2.3. Das verfassungsgesetzlich gewährleistete Recht auf Freiheit der Erwerbsbetätigung wird nach der ständigen Rechtsprechung des Verfassungsgerichtshofes durch einen Bescheid verletzt, wenn dieser einem Staatsbürger den Antritt oder die Ausübung einer bestimmten Erwerbsbetätigung untersagt, ohne dass ein Gesetz die Behörde zu einem solchen die Erwerbstätigkeit einschränkenden Bescheid ermächtigt, oder wenn die Rechtsvorschrift, auf die sich der Bescheid stützt, verfassungswidrig oder gesetzwidrig ist, oder wenn die Behörde bei der Erlassung des Bescheides ein verfassungsmäßiges Gesetz oder eine gesetzmäßige Verordnung in denkunmöglicher Weise angewendet hat (zB VfSlg. 10.413/1985, 14.470/1997, 15.449/1999, 17.980/2006; vgl. auch VfSlg. 15.431/1999).
2.3.1. Wie bereits unter Punkt III.1.2. ausgeführt, bestehen keine verfassungsrechtlichen Bedenken gegen §2 RAO. Die belangte Behörde hat dieser Bestimmung auch weder einen verfassungswidrigen Inhalt unterstellt noch das Gesetz in denkunmöglicher Weise angewendet. Der Beschwerdeführer ist durch den angefochtenen Bescheid nicht in seinem verfassungsgesetzlich gewährleisteten Recht auf Freiheit der Erwerbsbetätigung verletzt worden.

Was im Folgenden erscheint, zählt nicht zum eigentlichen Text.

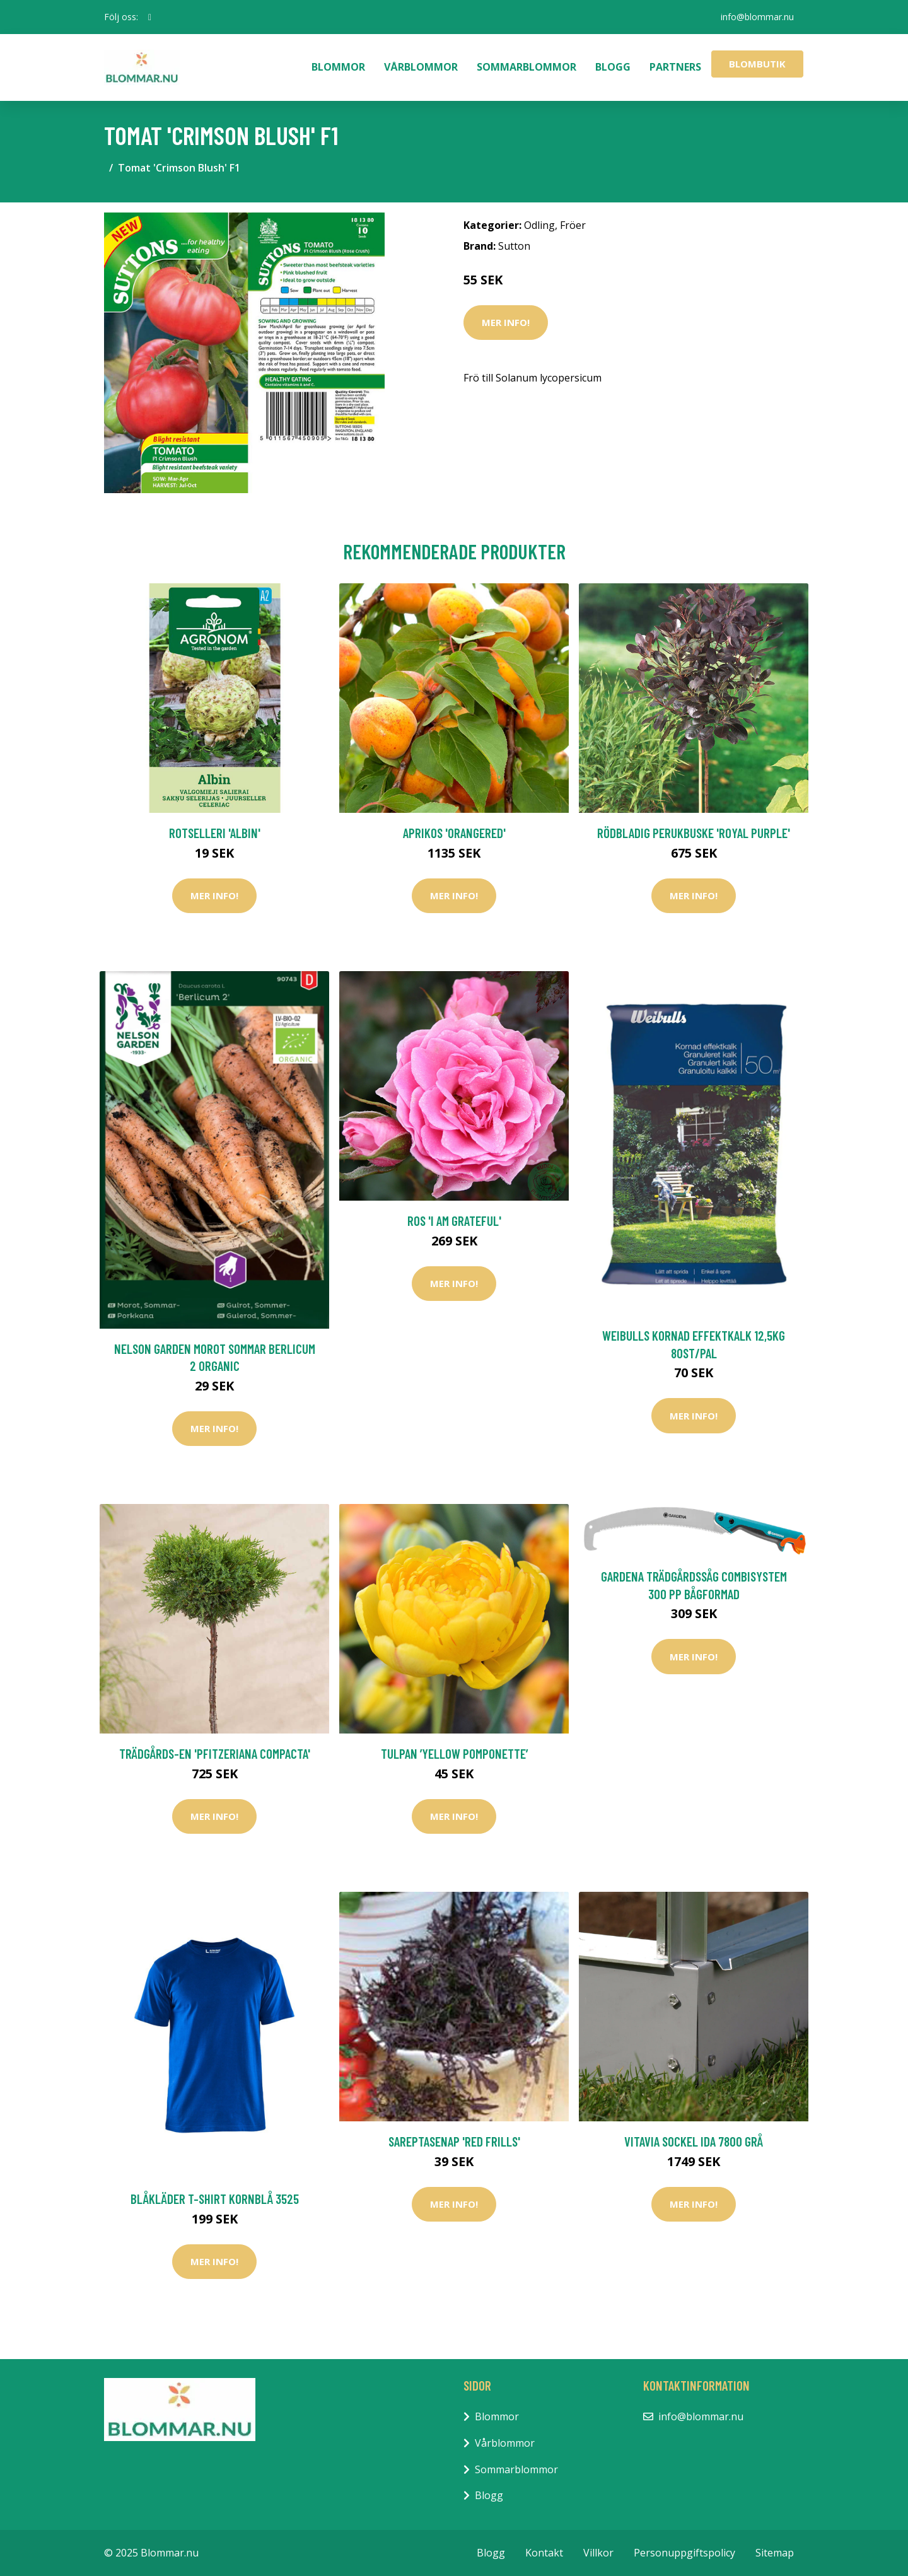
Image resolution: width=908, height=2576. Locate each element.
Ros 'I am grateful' (454, 1220)
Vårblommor (421, 67)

2.4. Schließlich ist auch aus dem Beschwerdevorbringen, die für die Zulassung zur Rechtsanwaltsprüfung zuständige Behörde habe in vergleichbaren Fällen anders entschieden, für den Standpunkt des Beschwerdeführers nichts zu gewinnen (vgl. zB VfSlg. 6992/1973, 7962/1976, 9110/1979, 9169/1981, 9604/1983, 10.339/1985, 10.340/1985, 11.512/1987, 11.949/1989, 12.518/1990, 18.921/2009).
2.5. Es ist auch nicht hervorgekommen, dass der Beschwerdeführer in einem anderen, von ihm nicht geltend gemachten verfassungsgesetzlich gewährleisteten Recht verletzt worden ist.
Der Beschwerdeführer wurde daher durch den angefochtenen Bescheid nicht in verfassungsgesetzlich gewährleisteten Rechten verletzt.
3. Die Beschwerde war daher als unbegründet abzuweisen.
4. Ob der angefochtene Bescheid in jeder Hinsicht dem Gesetz entspricht, ist vom Verfassungsgerichtshof nicht zu prüfen, und zwar auch dann nicht, wenn sich die Beschwerde - wie im vorliegenden Fall - gegen die Entscheidung einer Kollegialbehörde nach Art133 Z4 B-VG richtet, die beim Verwaltungsgerichtshof nicht bekämpft werden kann (vgl. zB VfSlg. 10.659/1985, 12.915/1991, 14.408/1996, 16.570/2002 und 16.795/2003).
5. Diese Entscheidung konnte gemäß §19 Abs4 erster Satz VfGG ohne mündliche Verhandlung in nichtöffentlicher Sitzung getroffen werden.